Start of RECORDS

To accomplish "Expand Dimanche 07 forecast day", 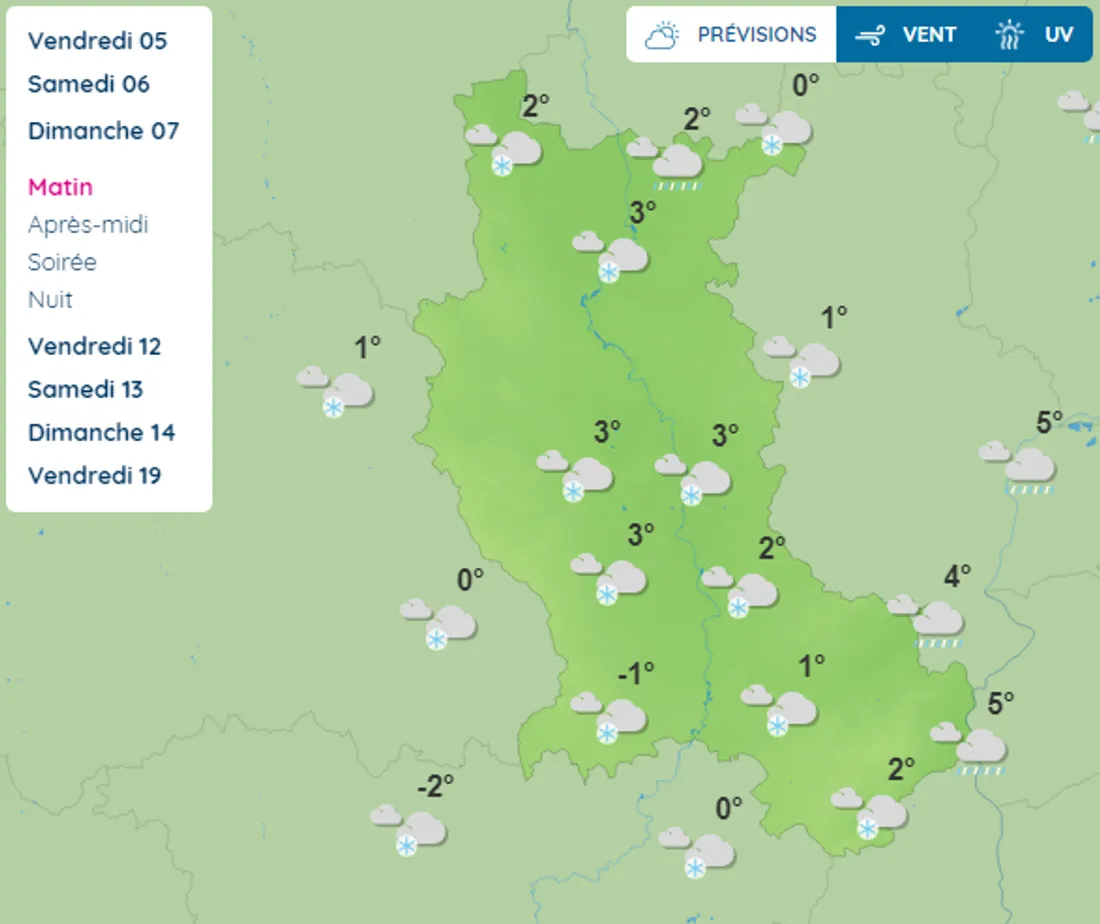I will 103,131.
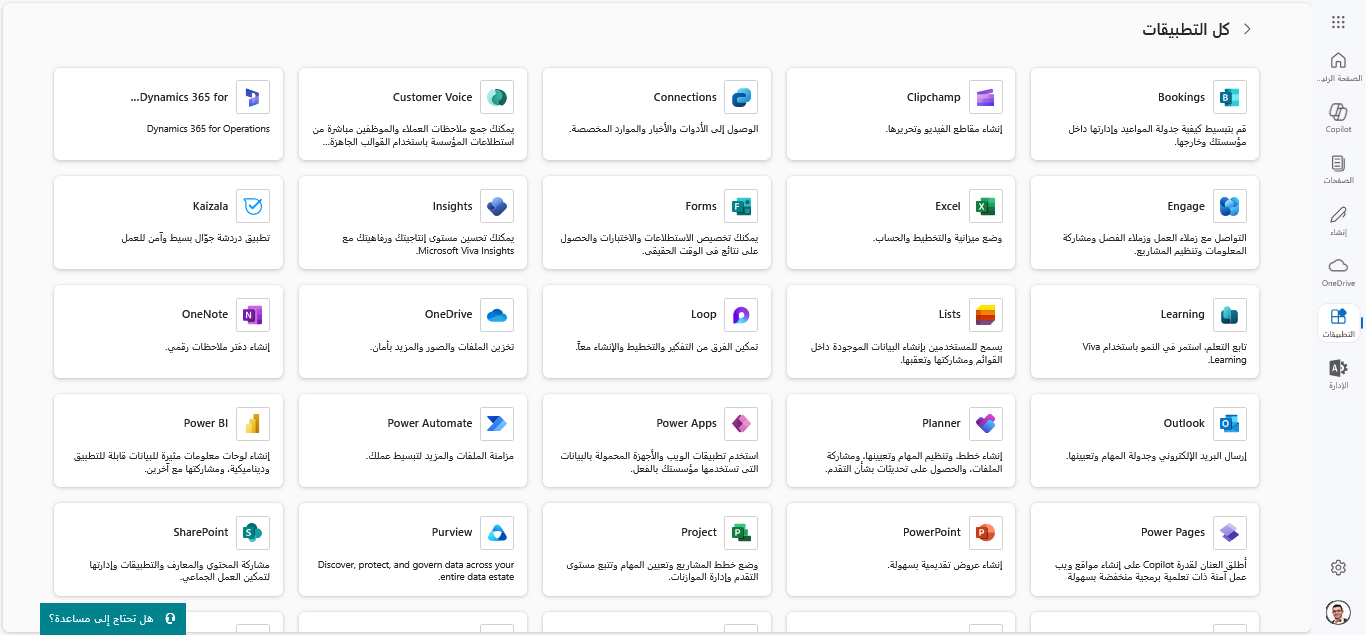Screen dimensions: 1366x635
Task: Open the Home page sidebar item
Action: [x=1338, y=66]

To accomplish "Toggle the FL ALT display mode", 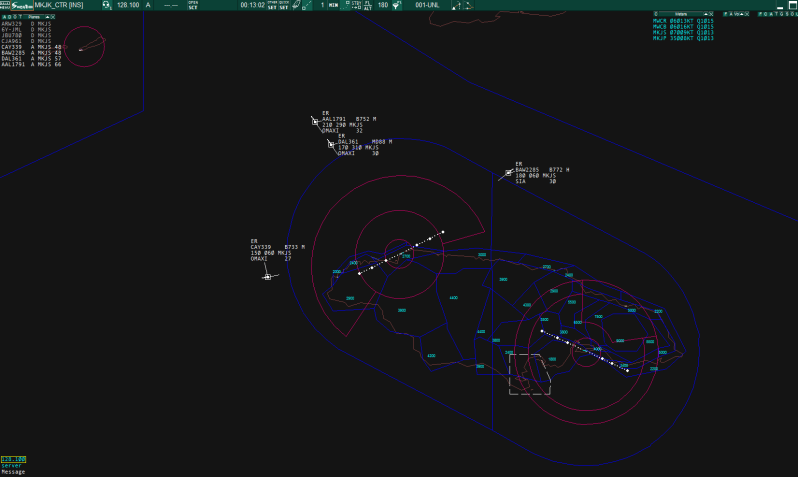I will tap(369, 5).
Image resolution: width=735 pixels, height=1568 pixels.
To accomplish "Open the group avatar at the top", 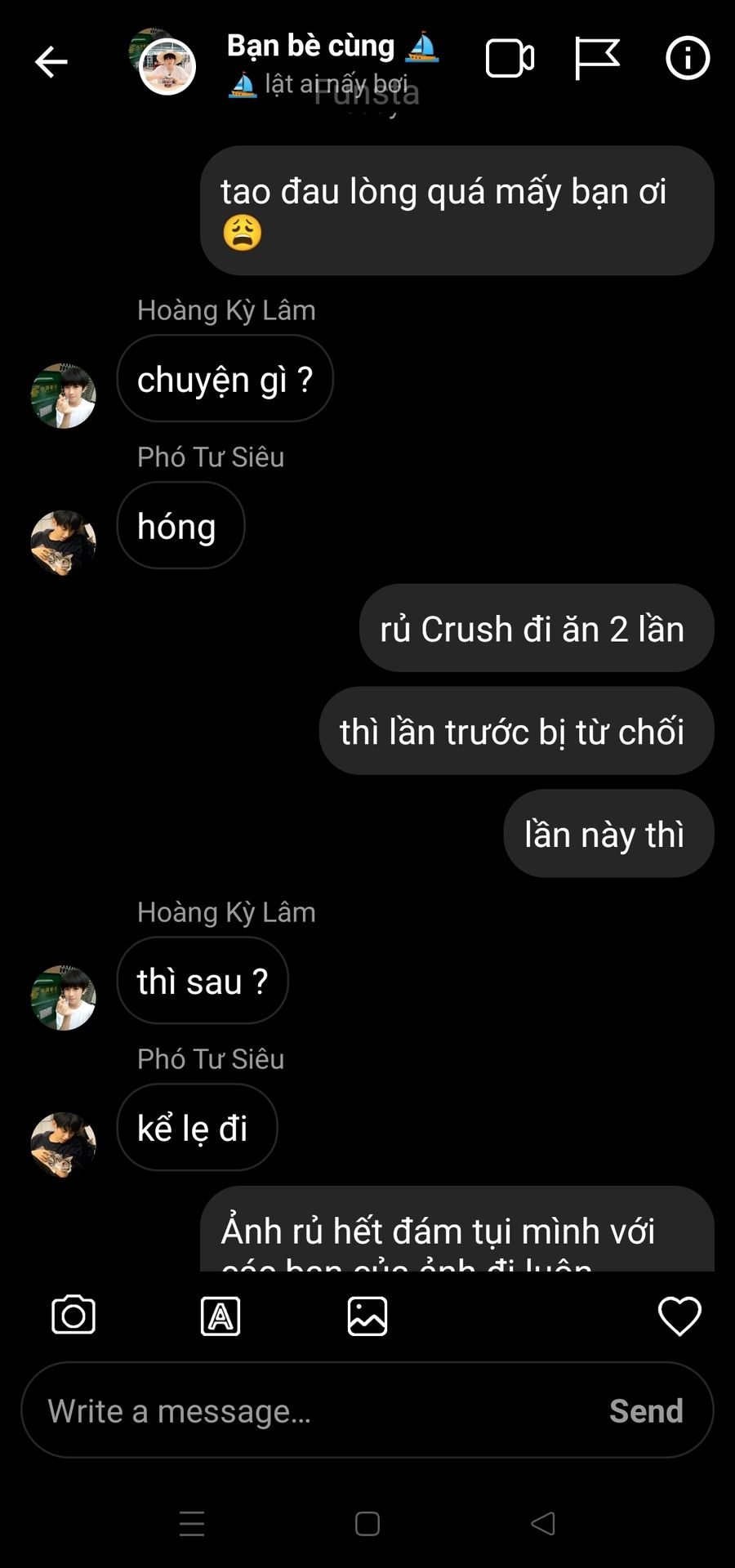I will point(164,62).
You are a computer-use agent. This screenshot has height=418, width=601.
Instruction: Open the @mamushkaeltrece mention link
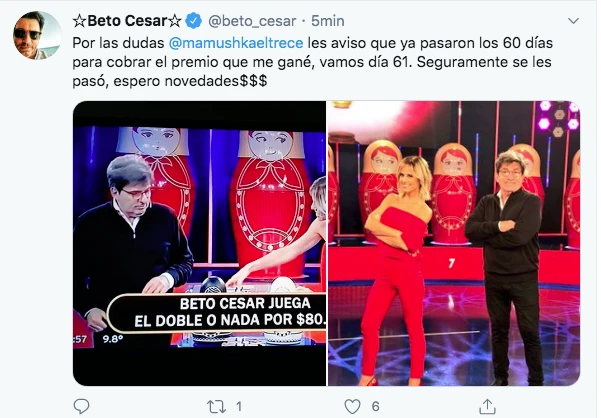pyautogui.click(x=236, y=43)
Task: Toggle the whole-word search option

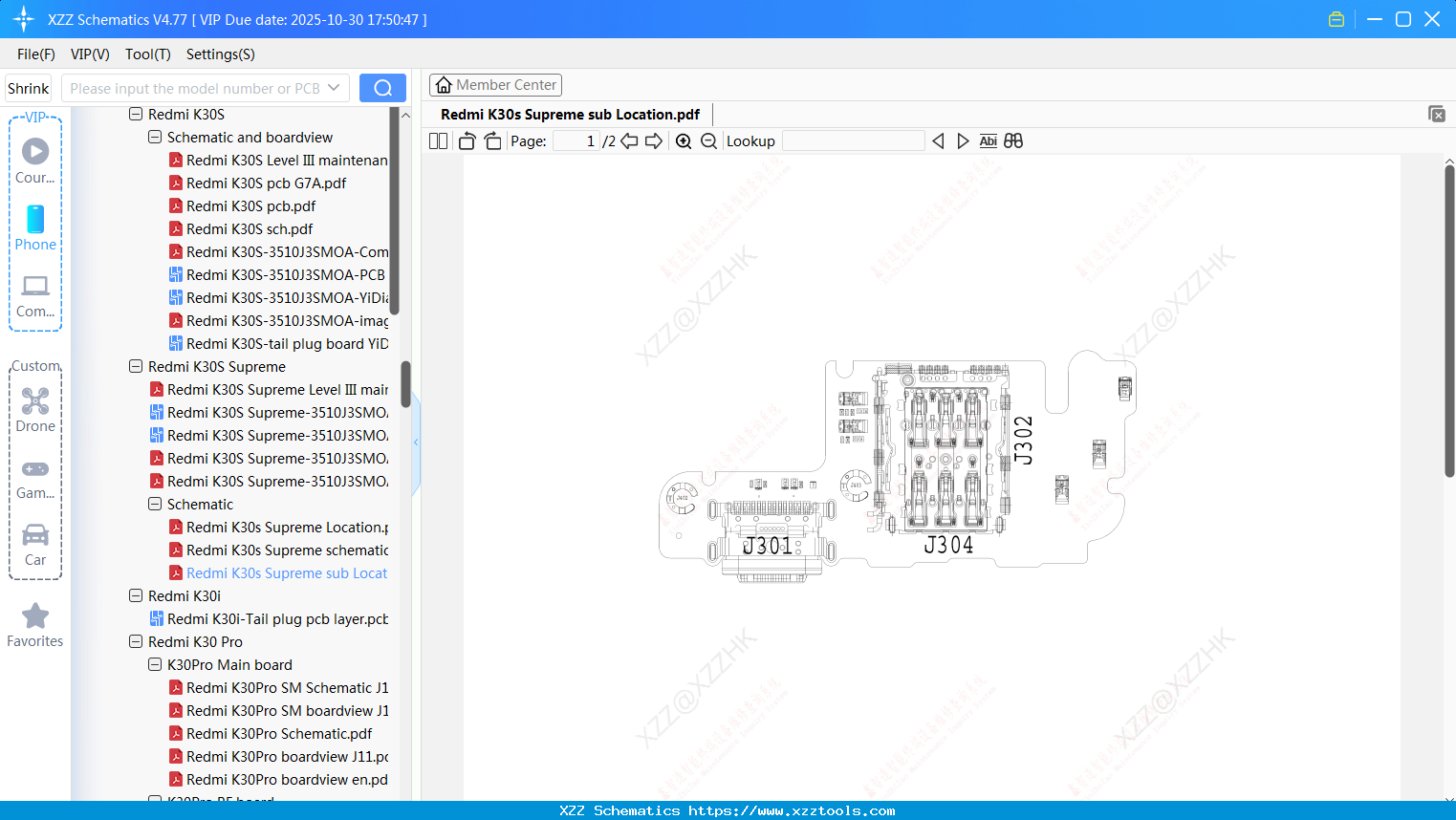Action: (x=1012, y=140)
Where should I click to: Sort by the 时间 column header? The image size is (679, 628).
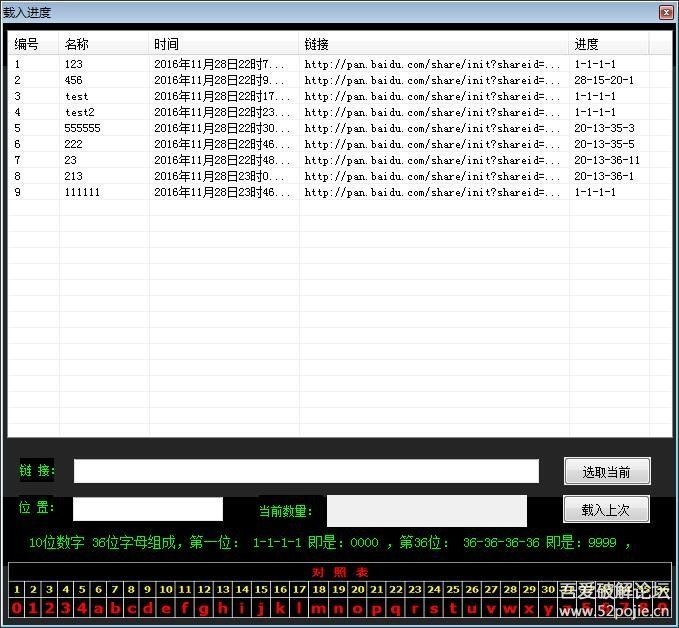pyautogui.click(x=224, y=44)
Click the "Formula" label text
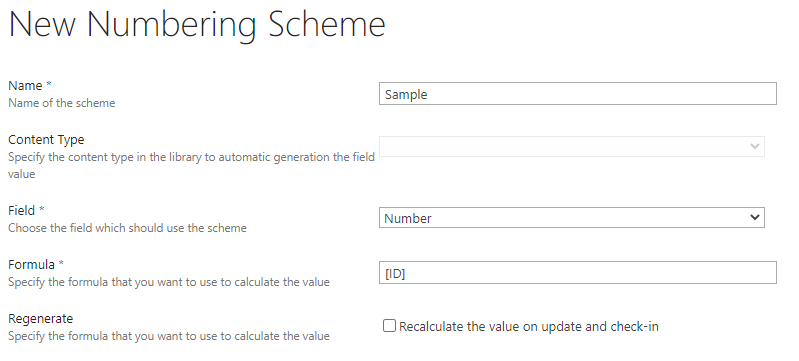799x361 pixels. click(x=32, y=264)
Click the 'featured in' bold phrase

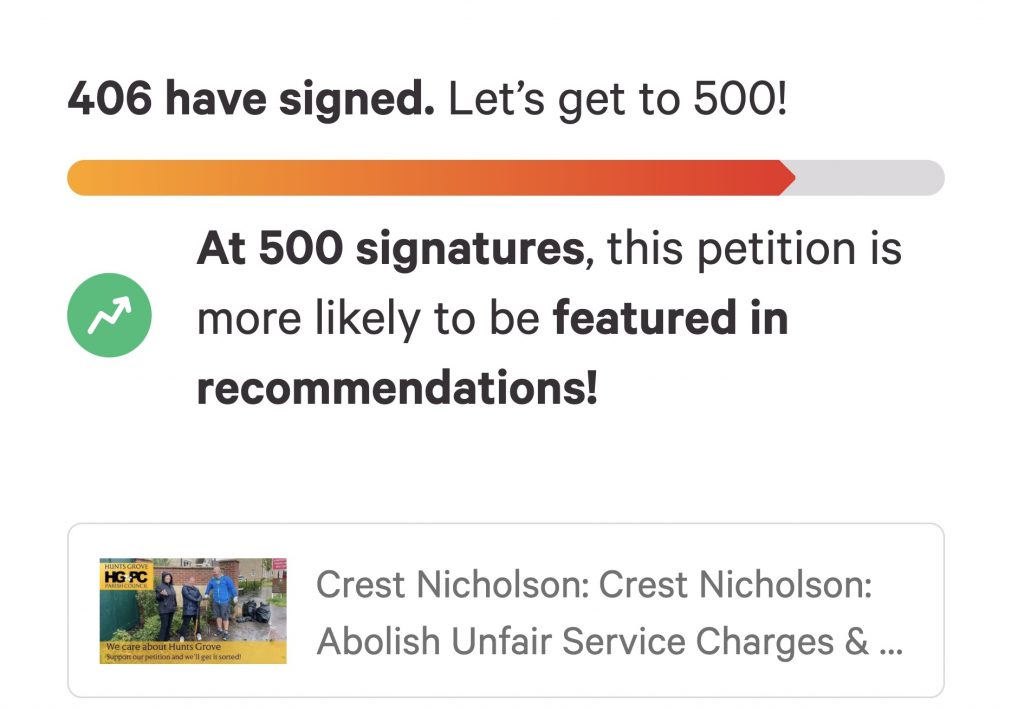[671, 319]
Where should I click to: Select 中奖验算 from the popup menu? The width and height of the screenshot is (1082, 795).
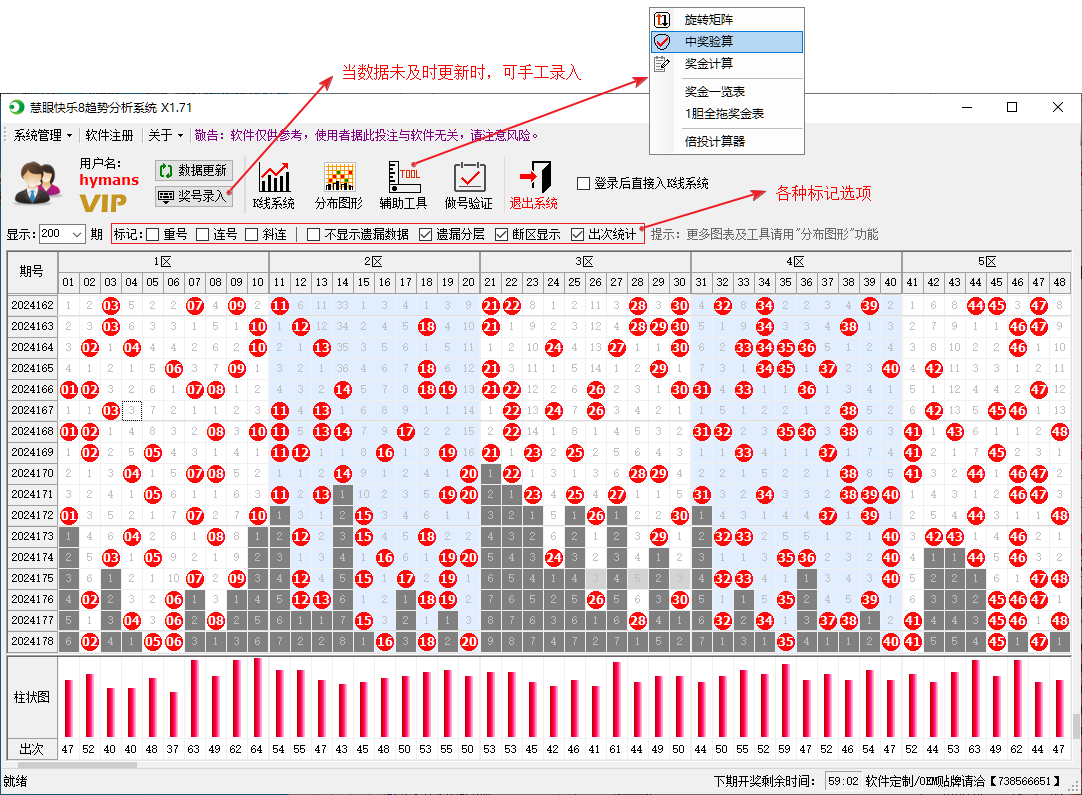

End of RECORDS

__PROBLEM REQUIREMENTS__. Please give the number of lines in the data above that hold "width", and write nothing else.

__RESPONSE FOR THIS EXERCISE__. 3